- [Given instruction]
Convert every line of the data below into a JSON list of strings, one string per line, leaving out any blank lines.

- [Task input]
........
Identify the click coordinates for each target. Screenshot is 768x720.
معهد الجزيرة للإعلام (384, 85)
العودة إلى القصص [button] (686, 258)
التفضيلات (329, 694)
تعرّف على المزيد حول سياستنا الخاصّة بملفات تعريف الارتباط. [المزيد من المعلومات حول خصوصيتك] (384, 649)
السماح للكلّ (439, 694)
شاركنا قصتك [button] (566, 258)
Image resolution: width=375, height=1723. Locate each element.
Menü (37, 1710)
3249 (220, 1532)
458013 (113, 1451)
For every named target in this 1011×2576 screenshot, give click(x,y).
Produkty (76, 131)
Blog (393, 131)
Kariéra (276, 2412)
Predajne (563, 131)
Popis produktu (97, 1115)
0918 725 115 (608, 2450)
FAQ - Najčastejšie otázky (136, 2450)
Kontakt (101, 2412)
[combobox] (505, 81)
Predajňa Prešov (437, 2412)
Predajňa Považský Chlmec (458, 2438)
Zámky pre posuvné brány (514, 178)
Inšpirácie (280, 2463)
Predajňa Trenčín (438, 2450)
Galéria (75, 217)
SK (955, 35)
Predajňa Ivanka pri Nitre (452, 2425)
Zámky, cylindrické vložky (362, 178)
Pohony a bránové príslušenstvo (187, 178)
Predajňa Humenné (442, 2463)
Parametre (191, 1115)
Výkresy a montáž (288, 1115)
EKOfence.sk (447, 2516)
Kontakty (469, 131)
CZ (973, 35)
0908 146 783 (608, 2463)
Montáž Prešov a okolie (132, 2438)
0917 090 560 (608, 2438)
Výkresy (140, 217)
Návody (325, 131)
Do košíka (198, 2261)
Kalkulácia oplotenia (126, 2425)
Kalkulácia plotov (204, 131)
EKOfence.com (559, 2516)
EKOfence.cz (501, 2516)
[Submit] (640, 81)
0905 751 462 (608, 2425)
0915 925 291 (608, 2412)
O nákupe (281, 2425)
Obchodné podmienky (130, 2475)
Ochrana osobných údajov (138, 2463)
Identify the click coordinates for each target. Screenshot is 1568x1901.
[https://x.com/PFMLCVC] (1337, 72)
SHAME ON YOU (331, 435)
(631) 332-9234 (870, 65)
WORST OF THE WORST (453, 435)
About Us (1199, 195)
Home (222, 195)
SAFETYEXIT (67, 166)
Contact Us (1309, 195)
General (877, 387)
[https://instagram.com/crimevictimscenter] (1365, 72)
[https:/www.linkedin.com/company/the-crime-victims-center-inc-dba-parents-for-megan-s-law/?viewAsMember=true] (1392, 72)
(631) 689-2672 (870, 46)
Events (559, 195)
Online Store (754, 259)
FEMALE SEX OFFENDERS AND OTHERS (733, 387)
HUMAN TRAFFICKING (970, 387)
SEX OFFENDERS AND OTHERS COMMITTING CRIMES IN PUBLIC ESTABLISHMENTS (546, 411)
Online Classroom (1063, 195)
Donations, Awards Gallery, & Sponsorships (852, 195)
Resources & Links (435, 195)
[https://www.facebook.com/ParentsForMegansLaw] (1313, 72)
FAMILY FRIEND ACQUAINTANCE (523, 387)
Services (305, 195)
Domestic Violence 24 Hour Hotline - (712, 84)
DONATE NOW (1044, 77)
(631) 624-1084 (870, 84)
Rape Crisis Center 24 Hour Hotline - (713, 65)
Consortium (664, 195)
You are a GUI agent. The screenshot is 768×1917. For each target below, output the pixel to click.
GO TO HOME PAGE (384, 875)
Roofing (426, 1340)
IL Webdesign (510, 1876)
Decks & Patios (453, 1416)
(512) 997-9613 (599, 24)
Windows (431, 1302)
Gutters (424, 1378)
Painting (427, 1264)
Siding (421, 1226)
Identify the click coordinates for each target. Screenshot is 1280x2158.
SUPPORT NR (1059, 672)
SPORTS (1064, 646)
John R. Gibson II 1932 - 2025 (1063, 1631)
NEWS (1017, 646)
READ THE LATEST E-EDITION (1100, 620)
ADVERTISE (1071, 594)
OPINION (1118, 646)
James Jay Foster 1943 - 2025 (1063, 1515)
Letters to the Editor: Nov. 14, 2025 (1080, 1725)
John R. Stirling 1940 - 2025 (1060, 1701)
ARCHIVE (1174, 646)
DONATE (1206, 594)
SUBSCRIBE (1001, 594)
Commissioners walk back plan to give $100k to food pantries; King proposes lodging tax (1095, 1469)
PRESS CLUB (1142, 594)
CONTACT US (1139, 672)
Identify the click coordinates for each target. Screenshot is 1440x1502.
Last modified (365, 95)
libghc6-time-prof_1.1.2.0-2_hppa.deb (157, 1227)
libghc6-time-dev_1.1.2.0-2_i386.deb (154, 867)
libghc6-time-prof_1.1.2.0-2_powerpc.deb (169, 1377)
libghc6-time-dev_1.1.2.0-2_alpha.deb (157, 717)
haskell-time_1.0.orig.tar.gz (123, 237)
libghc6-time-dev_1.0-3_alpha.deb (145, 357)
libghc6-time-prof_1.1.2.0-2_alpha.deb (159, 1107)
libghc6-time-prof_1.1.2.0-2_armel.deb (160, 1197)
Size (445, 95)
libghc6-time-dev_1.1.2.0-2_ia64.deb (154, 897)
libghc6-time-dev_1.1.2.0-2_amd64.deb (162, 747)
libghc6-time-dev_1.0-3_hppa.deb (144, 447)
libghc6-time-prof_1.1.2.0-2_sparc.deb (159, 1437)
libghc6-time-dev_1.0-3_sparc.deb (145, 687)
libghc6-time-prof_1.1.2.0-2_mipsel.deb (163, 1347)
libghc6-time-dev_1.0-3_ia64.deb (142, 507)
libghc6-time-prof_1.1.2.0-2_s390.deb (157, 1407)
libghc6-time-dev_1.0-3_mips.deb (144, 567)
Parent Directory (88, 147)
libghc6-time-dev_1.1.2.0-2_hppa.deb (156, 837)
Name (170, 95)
........
- [Reply]
[
  "Identify the click coordinates for each target. Screenshot is 768x720.",
  "معهد الجزيرة للإعلام (384, 85)",
  "العودة إلى القصص [button] (686, 258)",
  "التفضيلات (329, 694)",
  "تعرّف على المزيد حول سياستنا الخاصّة بملفات تعريف الارتباط. [المزيد من المعلومات حول خصوصيتك] (384, 649)",
  "السماح للكلّ (439, 694)",
  "شاركنا قصتك [button] (566, 258)",
  "Image resolution: width=375, height=1723. Locate each element.",
  "Menü (37, 1710)",
  "3249 (220, 1532)",
  "458013 (113, 1451)",
  "For every named target in this 1011×2576 screenshot, give click(x,y).",
  "Produkty (76, 131)",
  "Blog (393, 131)",
  "Kariéra (276, 2412)",
  "Predajne (563, 131)",
  "Popis produktu (97, 1115)",
  "0918 725 115 (608, 2450)",
  "FAQ - Najčastejšie otázky (136, 2450)",
  "Kontakt (101, 2412)",
  "[combobox] (505, 81)",
  "Predajňa Prešov (437, 2412)",
  "Predajňa Považský Chlmec (458, 2438)",
  "Zámky pre posuvné brány (514, 178)",
  "Inšpirácie (280, 2463)",
  "Predajňa Trenčín (438, 2450)",
  "Galéria (75, 217)",
  "SK (955, 35)",
  "Predajňa Ivanka pri Nitre (452, 2425)",
  "Zámky, cylindrické vložky (362, 178)",
  "Pohony a bránové príslušenstvo (187, 178)",
  "Predajňa Humenné (442, 2463)",
  "Parametre (191, 1115)",
  "Výkresy a montáž (288, 1115)",
  "EKOfence.sk (447, 2516)",
  "Kontakty (469, 131)",
  "CZ (973, 35)",
  "0908 146 783 (608, 2463)",
  "Montáž Prešov a okolie (132, 2438)",
  "0917 090 560 (608, 2438)",
  "Výkresy (140, 217)",
  "Návody (325, 131)",
  "Do košíka (198, 2261)",
  "Kalkulácia oplotenia (126, 2425)",
  "Kalkulácia plotov (204, 131)",
  "EKOfence.com (559, 2516)",
  "EKOfence.cz (501, 2516)",
  "[Submit] (640, 81)",
  "0905 751 462 (608, 2425)",
  "0915 925 291 (608, 2412)",
  "O nákupe (281, 2425)",
  "Obchodné podmienky (130, 2475)",
  "Ochrana osobných údajov (138, 2463)",
  "Identify the click coordinates for each target. Screenshot is 1568x1901.",
  "[https://x.com/PFMLCVC] (1337, 72)",
  "SHAME ON YOU (331, 435)",
  "(631) 332-9234 (870, 65)",
  "WORST OF THE WORST (453, 435)",
  "About Us (1199, 195)",
  "Home (222, 195)",
  "SAFETYEXIT (67, 166)",
  "Contact Us (1309, 195)",
  "General (877, 387)",
  "[https://instagram.com/crimevictimscenter] (1365, 72)",
  "[https:/www.linkedin.com/company/the-crime-victims-center-inc-dba-parents-for-megan-s-law/?viewAsMember=true] (1392, 72)",
  "(631) 689-2672 (870, 46)",
  "Events (559, 195)",
  "Online Store (754, 259)",
  "FEMALE SEX OFFENDERS AND OTHERS (733, 387)",
  "HUMAN TRAFFICKING (970, 387)",
  "SEX OFFENDERS AND OTHERS COMMITTING CRIMES IN PUBLIC ESTABLISHMENTS (546, 411)",
  "Online Classroom (1063, 195)",
  "Donations, Awards Gallery, & Sponsorships (852, 195)",
  "Resources & Links (435, 195)",
  "[https://www.facebook.com/ParentsForMegansLaw] (1313, 72)",
  "FAMILY FRIEND ACQUAINTANCE (523, 387)",
  "Services (305, 195)",
  "Domestic Violence 24 Hour Hotline - (712, 84)",
  "DONATE NOW (1044, 77)",
  "(631) 624-1084 (870, 84)",
  "Rape Crisis Center 24 Hour Hotline - (713, 65)",
  "Consortium (664, 195)",
  "You are a GUI agent. The screenshot is 768×1917. For each target below, output the pixel to click.",
  "GO TO HOME PAGE (384, 875)",
  "Roofing (426, 1340)",
  "IL Webdesign (510, 1876)",
  "Decks & Patios (453, 1416)",
  "(512) 997-9613 (599, 24)",
  "Windows (431, 1302)",
  "Gutters (424, 1378)",
  "Painting (427, 1264)",
  "Siding (421, 1226)",
  "Identify the click coordinates for each target. Screenshot is 1280x2158.",
  "SUPPORT NR (1059, 672)",
  "SPORTS (1064, 646)",
  "John R. Gibson II 1932 - 2025 (1063, 1631)",
  "NEWS (1017, 646)",
  "READ THE LATEST E-EDITION (1100, 620)",
  "ADVERTISE (1071, 594)",
  "OPINION (1118, 646)",
  "James Jay Foster 1943 - 2025 (1063, 1515)",
  "Letters to the Editor: Nov. 14, 2025 (1080, 1725)",
  "John R. Stirling 1940 - 2025 (1060, 1701)",
  "ARCHIVE (1174, 646)",
  "DONATE (1206, 594)",
  "SUBSCRIBE (1001, 594)",
  "Commissioners walk back plan to give $100k to food pantries; King proposes lodging tax (1095, 1469)",
  "PRESS CLUB (1142, 594)",
  "CONTACT US (1139, 672)",
  "Identify the click coordinates for each target. Screenshot is 1440x1502.",
  "Last modified (365, 95)",
  "libghc6-time-prof_1.1.2.0-2_hppa.deb (157, 1227)",
  "libghc6-time-dev_1.1.2.0-2_i386.deb (154, 867)",
  "libghc6-time-prof_1.1.2.0-2_powerpc.deb (169, 1377)",
  "libghc6-time-dev_1.1.2.0-2_alpha.deb (157, 717)",
  "haskell-time_1.0.orig.tar.gz (123, 237)",
  "libghc6-time-dev_1.0-3_alpha.deb (145, 357)",
  "libghc6-time-prof_1.1.2.0-2_alpha.deb (159, 1107)",
  "libghc6-time-prof_1.1.2.0-2_armel.deb (160, 1197)",
  "Size (445, 95)",
  "libghc6-time-dev_1.1.2.0-2_ia64.deb (154, 897)",
  "libghc6-time-dev_1.1.2.0-2_amd64.deb (162, 747)",
  "libghc6-time-dev_1.0-3_hppa.deb (144, 447)",
  "libghc6-time-prof_1.1.2.0-2_sparc.deb (159, 1437)",
  "libghc6-time-dev_1.0-3_sparc.deb (145, 687)",
  "libghc6-time-prof_1.1.2.0-2_mipsel.deb (163, 1347)",
  "libghc6-time-dev_1.0-3_ia64.deb (142, 507)",
  "libghc6-time-prof_1.1.2.0-2_s390.deb (157, 1407)",
  "libghc6-time-dev_1.0-3_mips.deb (144, 567)",
  "Parent Directory (88, 147)",
  "libghc6-time-dev_1.1.2.0-2_hppa.deb (156, 837)",
  "Name (170, 95)"
]